Library Notes
The International Spectator
Volume XL, No. 4
October - December 2005

Turkey and the EU

The dual revolution in Turkish politics and the role of the European Union / Mario Zucconi. - Rome : Ethnobarometer, c2005. - 57 p. - (The Ethnobarometer working papers series ; 10). - ISBN 88-88235-09-4
This is the third report dedicated to Turkey by Ethnobarometer, the international network that carries out research on inter-ethnic policies and migration, in the framework of its programme of studies on southeastern Europe.
The study delves into matters already touched upon in the first two reports - the Kurdish question and the recent transformations in the country - putting the emphasis on Turkey's links with Europe and the role played in those transformations by the European Union's external conditionalities. The author asserts that the former would not have been possible without the latter and concludes by inviting European analysts and officials to focus more attention on internal factors and political mechanisms in candidate countries with which European conditionality could interact, given its enormous potential.

L'Europe avec ou sans la Turquie / Deniz Akagül, Semih Vaner. - Paris : Éditions d'Organisation, c2005. - X, 163 p. - ISBN 2-7081-3350-0
This slim volume - probably not necessarily meant for a specialist readership, even though it is written by two academics - looks into the geo-cultural and political aspects of Turkey's entry into the European Union, in an attempt to help the reader shape a personal opinion.
It is divided into three sections: the first presents the debate in France (up to the eve of the French referendum), the subjects debated and the resulting fragmentation of the domestic political scene; the second shifts attention to the debate in the European institutions and the member countries, as well as to the (mistrustful) Turkish public opinion; the third section provides the reader with an overall view of the economic advantages and disadvantages of Turkish integration and a survey of the negotiations that opened in October 2005.
The authors conclude by affirming that, while it is impossible to predict whether Europe will be with or without Turkey, it is already possible to imagine what Europe would be like with or without it.

Introduction to Turkish law / edited by Tugrul Ansay and Don Wallace Jr. - 5. ed. - The Hague : Kluwer Law International, c2005. - xvi, 244 p. - ISBN 90-411-23164
This is a textbook for second semestre law students at the Middle East Technical University in Ankara, but at the same time was conceived - and could objectively be useful - as an introduction to the basic elements of Turkish law for foreign scholars and jurists. It is now in its fifth edition, reflecting the continual changes in Turkish law and, particularly, the recent efforts made in adapting it to the prerequisites for possible adhesion to the European Union.

● **SUPPLIED DATA**
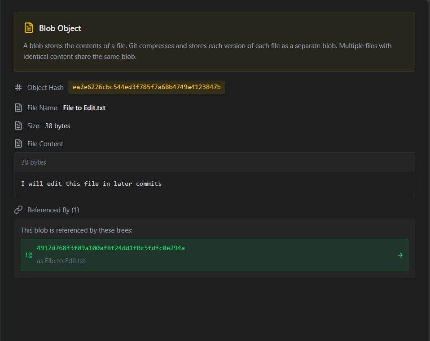
Task: Click the 38 bytes content header bar
Action: pyautogui.click(x=215, y=162)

● **DO THIS**
Reproduce the passage of the library notes on Turkey and the EU between "It is divided" and "or without it.", inclusive, with no changes.

● **THE COMPLETED TASK**
It is divided into three sections: the first presents the debate in France (up to the eve of the French referendum), the subjects debated and the resulting fragmentation of the domestic political scene; the second shifts attention to the debate in the European institutions and the member countries, as well as to the (mistrustful) Turkish public opinion; the third section provides the reader with an overall view of the economic advantages and disadvantages of Turkish integration and a survey of the negotiations that opened in October 2005.
The authors conclude by affirming that, while it is impossible to predict whether Europe will be with or without Turkey, it is already possible to imagine what Europe would be like with or without it.